23 nov. 2013

LDV

LDV por Joaquín Ortega:

Una clasificación no es un descanso, es un sumario de fallos emocionales y decisiones conscientes que afectan al nombre, a las imágenes, a los epígrafes, al papel, al tipo de letra. Es decir, el mundo libro se abre un instante para permitirnos ser, por un día, una ración de su menú, una porción de su método cruzado. 
En Lunar de Viento de Jason Maldonado vemos a un fisgón sorprendido y aterrizado: el deseo en alusiones, el dolor en cuadros, la página en blanco como parte del compás.  Todo está sacudido por lo físico, tras el bastidor reptante de una ciudad inhóspita.
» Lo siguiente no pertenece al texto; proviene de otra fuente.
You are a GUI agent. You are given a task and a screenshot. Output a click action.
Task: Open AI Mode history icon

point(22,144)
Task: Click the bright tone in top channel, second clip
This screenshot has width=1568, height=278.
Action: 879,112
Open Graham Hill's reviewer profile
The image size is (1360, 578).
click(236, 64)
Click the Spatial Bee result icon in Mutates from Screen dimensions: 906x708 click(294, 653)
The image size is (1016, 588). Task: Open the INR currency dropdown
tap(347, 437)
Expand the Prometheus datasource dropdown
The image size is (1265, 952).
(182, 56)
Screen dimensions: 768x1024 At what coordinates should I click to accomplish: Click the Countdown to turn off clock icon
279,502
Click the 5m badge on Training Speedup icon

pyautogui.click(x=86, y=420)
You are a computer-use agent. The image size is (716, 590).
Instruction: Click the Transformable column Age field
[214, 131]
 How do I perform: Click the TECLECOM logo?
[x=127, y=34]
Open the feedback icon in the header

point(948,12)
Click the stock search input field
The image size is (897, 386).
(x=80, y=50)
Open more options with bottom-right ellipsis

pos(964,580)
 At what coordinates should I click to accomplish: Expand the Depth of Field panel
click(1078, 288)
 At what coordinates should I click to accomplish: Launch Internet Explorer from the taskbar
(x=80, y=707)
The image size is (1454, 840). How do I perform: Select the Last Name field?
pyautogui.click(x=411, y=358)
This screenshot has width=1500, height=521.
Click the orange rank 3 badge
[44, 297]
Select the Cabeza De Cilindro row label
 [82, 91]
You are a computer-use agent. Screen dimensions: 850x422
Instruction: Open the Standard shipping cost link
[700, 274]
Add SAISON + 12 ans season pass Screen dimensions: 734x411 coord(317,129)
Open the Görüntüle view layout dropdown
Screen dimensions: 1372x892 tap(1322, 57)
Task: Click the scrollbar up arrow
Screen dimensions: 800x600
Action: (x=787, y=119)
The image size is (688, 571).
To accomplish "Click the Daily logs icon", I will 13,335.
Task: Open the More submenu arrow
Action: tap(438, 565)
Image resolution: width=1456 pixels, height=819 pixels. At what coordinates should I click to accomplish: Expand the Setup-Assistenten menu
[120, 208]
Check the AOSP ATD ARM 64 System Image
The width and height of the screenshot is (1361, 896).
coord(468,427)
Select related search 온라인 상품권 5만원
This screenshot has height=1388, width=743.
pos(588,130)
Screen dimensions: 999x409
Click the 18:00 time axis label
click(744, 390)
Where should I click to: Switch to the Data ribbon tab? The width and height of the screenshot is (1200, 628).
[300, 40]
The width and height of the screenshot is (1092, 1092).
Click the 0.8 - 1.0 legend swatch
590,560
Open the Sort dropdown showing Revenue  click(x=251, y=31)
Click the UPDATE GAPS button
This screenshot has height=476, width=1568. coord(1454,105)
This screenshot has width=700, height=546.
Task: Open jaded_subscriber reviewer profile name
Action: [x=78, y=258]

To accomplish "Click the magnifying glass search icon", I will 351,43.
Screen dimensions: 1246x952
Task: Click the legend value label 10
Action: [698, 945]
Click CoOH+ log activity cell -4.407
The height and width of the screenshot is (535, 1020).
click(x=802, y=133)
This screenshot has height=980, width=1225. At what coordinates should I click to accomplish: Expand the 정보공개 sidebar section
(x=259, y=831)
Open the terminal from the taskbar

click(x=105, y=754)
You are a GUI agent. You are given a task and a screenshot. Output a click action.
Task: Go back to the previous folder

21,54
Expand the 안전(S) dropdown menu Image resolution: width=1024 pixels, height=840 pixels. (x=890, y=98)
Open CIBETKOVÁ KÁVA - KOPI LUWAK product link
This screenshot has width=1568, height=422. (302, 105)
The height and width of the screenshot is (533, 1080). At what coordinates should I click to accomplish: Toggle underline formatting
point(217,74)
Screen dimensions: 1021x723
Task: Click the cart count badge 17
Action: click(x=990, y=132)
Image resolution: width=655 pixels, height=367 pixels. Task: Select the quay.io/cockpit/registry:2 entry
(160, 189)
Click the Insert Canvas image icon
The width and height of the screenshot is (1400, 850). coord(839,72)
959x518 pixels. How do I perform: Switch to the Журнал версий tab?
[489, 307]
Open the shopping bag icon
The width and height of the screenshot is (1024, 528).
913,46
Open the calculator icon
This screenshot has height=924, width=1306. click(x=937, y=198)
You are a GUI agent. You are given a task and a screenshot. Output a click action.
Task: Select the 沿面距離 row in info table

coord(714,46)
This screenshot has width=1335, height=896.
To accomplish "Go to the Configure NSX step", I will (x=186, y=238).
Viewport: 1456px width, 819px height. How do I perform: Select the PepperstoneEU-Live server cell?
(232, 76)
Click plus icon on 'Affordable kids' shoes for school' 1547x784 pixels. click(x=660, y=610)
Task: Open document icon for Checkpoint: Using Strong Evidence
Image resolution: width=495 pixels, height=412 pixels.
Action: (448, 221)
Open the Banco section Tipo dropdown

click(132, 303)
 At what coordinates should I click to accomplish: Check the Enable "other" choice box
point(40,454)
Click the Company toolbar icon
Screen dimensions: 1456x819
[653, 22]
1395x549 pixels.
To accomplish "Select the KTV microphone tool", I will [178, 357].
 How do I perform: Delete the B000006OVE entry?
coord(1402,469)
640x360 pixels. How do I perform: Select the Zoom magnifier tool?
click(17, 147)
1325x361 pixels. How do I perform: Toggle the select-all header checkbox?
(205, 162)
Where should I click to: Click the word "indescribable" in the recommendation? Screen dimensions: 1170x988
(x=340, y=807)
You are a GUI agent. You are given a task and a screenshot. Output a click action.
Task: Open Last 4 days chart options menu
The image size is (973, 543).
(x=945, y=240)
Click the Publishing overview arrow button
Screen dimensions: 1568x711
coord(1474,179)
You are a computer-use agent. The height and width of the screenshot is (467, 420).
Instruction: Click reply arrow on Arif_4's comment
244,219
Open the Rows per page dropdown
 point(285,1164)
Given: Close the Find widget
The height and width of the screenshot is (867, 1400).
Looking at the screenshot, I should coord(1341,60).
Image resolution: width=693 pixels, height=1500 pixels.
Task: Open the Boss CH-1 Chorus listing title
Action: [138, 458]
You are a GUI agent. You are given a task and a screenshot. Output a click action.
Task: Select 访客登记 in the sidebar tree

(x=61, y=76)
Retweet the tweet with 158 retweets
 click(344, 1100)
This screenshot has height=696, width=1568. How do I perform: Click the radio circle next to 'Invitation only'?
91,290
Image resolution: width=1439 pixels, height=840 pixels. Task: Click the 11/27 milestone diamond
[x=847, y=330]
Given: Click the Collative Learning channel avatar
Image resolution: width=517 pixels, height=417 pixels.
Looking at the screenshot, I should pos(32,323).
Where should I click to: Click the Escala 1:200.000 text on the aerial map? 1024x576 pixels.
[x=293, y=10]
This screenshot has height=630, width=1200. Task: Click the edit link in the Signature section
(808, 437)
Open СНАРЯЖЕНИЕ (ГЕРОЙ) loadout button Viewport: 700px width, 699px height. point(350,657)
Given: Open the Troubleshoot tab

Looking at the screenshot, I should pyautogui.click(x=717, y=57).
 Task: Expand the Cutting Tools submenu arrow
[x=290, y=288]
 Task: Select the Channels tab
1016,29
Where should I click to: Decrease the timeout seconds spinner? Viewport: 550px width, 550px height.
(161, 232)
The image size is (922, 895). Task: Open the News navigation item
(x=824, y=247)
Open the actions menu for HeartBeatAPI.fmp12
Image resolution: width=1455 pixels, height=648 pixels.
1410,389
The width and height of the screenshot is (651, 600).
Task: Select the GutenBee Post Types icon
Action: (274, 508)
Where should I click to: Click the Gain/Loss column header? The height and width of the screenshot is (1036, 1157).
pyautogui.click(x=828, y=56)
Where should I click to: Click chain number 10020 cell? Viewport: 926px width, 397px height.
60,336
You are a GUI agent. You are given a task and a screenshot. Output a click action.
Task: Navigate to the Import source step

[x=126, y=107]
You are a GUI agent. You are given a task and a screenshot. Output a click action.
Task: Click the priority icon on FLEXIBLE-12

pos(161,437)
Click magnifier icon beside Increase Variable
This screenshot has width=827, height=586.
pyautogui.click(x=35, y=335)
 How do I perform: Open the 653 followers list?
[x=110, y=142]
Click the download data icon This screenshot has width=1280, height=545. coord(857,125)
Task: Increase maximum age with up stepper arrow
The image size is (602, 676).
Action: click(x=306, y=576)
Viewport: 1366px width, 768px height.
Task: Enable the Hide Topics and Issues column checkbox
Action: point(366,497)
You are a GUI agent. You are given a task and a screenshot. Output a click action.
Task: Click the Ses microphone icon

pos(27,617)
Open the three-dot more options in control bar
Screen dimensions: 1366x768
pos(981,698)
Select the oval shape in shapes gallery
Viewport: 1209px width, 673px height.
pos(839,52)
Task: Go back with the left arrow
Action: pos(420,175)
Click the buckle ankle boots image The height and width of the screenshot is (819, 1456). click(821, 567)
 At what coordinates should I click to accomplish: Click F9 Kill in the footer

Lunar de Viento construye un  lugar, en donde el final -por mano propia- rebasa a las voluntades sensibles... a los vecinos intoxicados de alarma, y que van y vienen, entre las fronteras de una creación que los punza y los sofoca.
Estas páginas vivas, en reconocimiento a los idos, nos recuerda que hay poetas a los cuales se les desbanda una luz gris por el balcón, y por eso la persiguen, y la luz gris los arrastra hacia una caída que jamás cesa, ni en el sigilo de los comentarios ni en la rancia olla de grillos de las calumnias. 
En estos poemas hay vida y ausencia y rabia y tristeza y lujuria y reposo…
En Vudú, Jason Maldonado, plena el presente con realidad y buen despecho: 
“tus golosinas, tus frases melindrosas, tentáculos de la trampa…eres un triste remake de una película de espanto y miseria, el cine en tu boca suena a mentira”
Lunar de viento también es un arbotante sutil a la intervención de los que pudieran irse: no los dejemos solos… 
Así que, no nos queda sino leer abiertos a la tormenta interior, a los muertos vivientes que no zombis, si no a estos espectros intermedios que roban la inercia a tantas certitudes, y que nos recuerdan que el acontecer poético es un éxodo subterráneo entre mundos, que hacen -más de una vez con buen tino- solo algunos hombres y mujeres que germinan para el sueño.